*INSTRUCTION*. Put the lines of the listing below into a Markdown table with the columns Row and Text, starting with the line that contains "1282x752 pixels." and going on through the line that contains "(x=405, y=825)". Number each line under Row, give the line itself under Text, and leave out blank lines.
◇ ◇ ◇ ◇ ◇
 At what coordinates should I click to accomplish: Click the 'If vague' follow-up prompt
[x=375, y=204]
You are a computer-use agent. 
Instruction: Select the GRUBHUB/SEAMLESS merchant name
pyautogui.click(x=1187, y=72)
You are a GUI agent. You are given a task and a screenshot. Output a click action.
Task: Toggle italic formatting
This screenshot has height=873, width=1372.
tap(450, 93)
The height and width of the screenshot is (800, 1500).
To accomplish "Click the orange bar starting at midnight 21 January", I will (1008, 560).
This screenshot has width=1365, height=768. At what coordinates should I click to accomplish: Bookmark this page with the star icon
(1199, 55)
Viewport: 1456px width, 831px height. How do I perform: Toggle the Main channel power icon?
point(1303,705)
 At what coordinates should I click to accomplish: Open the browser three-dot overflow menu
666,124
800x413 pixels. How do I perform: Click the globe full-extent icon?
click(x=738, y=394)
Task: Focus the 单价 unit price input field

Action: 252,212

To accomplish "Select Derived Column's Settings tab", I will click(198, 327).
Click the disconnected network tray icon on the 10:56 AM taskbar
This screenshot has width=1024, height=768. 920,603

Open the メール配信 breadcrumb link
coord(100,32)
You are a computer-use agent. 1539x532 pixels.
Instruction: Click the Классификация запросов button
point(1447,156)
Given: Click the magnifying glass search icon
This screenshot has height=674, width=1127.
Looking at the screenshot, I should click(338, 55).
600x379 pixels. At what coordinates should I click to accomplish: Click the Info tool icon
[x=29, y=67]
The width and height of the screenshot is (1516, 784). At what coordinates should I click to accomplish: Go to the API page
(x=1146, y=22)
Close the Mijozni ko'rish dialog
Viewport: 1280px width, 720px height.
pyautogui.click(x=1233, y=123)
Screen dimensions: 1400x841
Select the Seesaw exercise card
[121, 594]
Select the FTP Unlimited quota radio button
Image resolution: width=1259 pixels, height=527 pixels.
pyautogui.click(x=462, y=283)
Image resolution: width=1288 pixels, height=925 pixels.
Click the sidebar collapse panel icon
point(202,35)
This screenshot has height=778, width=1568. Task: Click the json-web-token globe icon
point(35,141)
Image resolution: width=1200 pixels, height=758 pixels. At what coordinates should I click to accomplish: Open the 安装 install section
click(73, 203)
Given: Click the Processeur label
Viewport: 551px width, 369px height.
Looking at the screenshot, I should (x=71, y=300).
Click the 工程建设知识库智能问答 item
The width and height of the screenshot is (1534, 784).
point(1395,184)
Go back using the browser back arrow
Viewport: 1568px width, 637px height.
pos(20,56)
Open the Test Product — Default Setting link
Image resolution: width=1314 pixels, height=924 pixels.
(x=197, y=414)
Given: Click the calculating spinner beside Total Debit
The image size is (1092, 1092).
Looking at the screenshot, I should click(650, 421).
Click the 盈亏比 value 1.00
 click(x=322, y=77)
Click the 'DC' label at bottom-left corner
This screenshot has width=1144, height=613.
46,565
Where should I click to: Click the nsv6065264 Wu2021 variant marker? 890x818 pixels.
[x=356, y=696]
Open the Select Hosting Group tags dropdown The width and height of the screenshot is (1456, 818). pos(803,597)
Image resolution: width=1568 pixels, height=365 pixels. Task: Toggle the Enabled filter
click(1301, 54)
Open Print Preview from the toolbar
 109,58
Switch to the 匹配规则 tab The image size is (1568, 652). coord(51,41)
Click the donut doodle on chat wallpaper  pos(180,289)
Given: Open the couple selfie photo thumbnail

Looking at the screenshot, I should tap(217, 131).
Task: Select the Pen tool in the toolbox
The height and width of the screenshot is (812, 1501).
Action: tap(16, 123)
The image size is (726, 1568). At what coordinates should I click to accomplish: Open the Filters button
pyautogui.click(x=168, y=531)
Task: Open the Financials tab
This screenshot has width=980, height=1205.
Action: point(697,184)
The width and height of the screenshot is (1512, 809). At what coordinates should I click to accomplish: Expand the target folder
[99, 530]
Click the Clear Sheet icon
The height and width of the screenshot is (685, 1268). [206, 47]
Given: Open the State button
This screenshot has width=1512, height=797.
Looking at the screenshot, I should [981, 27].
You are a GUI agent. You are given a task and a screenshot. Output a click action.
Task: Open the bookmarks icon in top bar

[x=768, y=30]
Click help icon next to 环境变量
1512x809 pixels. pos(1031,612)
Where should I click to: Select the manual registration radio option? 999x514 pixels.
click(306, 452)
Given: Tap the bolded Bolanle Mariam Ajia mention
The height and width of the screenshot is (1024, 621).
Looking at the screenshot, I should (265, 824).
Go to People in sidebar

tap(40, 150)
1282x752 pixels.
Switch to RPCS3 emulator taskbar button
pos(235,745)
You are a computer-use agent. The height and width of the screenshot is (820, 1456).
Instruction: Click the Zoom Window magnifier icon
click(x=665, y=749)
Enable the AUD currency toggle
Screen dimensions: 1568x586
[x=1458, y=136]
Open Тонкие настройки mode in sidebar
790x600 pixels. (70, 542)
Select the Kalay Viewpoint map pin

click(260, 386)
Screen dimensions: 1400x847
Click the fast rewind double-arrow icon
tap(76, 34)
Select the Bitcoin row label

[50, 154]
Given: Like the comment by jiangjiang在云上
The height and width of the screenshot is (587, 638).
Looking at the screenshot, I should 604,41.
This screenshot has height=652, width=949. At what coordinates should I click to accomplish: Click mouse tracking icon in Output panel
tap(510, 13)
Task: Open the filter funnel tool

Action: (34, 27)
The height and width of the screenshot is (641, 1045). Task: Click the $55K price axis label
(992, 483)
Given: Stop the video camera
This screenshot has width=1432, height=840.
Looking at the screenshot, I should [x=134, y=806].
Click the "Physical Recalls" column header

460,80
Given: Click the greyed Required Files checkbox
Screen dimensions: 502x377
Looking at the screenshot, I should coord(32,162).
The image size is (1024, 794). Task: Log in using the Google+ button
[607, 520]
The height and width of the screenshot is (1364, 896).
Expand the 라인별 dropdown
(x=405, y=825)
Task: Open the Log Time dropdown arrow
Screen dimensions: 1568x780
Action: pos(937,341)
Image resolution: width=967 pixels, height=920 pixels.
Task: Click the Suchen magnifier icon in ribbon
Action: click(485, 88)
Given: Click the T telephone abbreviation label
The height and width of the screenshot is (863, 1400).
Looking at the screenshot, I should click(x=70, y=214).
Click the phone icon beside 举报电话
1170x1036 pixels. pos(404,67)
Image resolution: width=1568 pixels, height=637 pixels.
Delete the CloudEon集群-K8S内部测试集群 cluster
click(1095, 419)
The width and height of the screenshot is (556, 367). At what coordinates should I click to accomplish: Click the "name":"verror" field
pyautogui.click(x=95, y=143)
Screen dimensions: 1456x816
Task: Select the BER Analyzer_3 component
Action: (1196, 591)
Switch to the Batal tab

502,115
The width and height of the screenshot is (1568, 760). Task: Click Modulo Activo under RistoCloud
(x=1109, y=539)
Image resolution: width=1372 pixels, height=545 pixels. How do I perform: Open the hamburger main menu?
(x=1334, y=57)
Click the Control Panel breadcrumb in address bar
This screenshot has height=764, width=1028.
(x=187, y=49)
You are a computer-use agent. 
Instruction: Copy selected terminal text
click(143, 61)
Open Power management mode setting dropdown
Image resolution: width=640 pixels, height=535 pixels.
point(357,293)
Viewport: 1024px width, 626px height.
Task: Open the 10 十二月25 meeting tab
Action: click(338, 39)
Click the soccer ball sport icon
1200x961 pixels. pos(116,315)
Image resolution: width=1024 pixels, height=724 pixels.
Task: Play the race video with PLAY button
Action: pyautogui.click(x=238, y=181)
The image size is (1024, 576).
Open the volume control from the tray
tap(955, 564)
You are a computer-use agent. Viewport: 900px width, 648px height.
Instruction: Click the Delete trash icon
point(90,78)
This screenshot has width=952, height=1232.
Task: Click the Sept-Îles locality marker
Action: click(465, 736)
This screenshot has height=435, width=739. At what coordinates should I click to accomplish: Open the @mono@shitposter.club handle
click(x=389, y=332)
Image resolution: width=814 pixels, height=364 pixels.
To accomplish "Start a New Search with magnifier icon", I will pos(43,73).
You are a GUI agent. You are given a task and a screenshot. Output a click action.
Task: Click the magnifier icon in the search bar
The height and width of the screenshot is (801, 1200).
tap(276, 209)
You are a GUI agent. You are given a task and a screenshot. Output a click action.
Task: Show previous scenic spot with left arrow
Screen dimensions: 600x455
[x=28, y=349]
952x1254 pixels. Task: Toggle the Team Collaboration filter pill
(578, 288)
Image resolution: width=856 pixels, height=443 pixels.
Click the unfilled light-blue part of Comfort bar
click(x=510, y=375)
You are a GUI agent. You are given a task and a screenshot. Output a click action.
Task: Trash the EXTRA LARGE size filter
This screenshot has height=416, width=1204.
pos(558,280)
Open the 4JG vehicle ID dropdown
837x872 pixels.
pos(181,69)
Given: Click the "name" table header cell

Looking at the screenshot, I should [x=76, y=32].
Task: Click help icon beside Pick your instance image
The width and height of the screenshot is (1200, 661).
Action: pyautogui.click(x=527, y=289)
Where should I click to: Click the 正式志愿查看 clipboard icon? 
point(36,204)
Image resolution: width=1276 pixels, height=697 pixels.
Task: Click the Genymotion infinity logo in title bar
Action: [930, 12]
◇ ◇ ◇ ◇ ◇
*EXERCISE RESPONSE*.
| Row | Text |
|---|---|
| 1 | 1282x752 pixels. |
| 2 | Switch to RPCS3 emulator taskbar button |
| 3 | pos(235,745) |
| 4 | You are a computer-use agent. The height and width of the screenshot is (820, 1456). |
| 5 | Instruction: Click the Zoom Window magnifier icon |
| 6 | click(x=665, y=749) |
| 7 | Enable the AUD currency toggle |
| 8 | Screen dimensions: 1568x586 |
| 9 | [x=1458, y=136] |
| 10 | Open Тонкие настройки mode in sidebar |
| 11 | 790x600 pixels. (70, 542) |
| 12 | Select the Kalay Viewpoint map pin |
| 13 | click(260, 386) |
| 14 | Screen dimensions: 1400x847 |
| 15 | Click the fast rewind double-arrow icon |
| 16 | tap(76, 34) |
| 17 | Select the Bitcoin row label |
| 18 | [50, 154] |
| 19 | Given: Like the comment by jiangjiang在云上 |
| 20 | The height and width of the screenshot is (587, 638). |
| 21 | Looking at the screenshot, I should 604,41. |
| 22 | This screenshot has height=652, width=949. At what coordinates should I click to accomplish: Click mouse tracking icon in Output panel |
| 23 | tap(510, 13) |
| 24 | Task: Open the filter funnel tool |
| 25 | Action: (34, 27) |
| 26 | The height and width of the screenshot is (641, 1045). Task: Click the $55K price axis label |
| 27 | (992, 483) |
| 28 | Given: Stop the video camera |
| 29 | This screenshot has width=1432, height=840. |
| 30 | Looking at the screenshot, I should [x=134, y=806]. |
| 31 | Click the "Physical Recalls" column header |
| 32 | 460,80 |
| 33 | Given: Click the greyed Required Files checkbox |
| 34 | Screen dimensions: 502x377 |
| 35 | Looking at the screenshot, I should coord(32,162). |
| 36 | The image size is (1024, 794). Task: Log in using the Google+ button |
| 37 | [607, 520] |
| 38 | The height and width of the screenshot is (1364, 896). |
| 39 | Expand the 라인별 dropdown |
| 40 | (x=405, y=825) |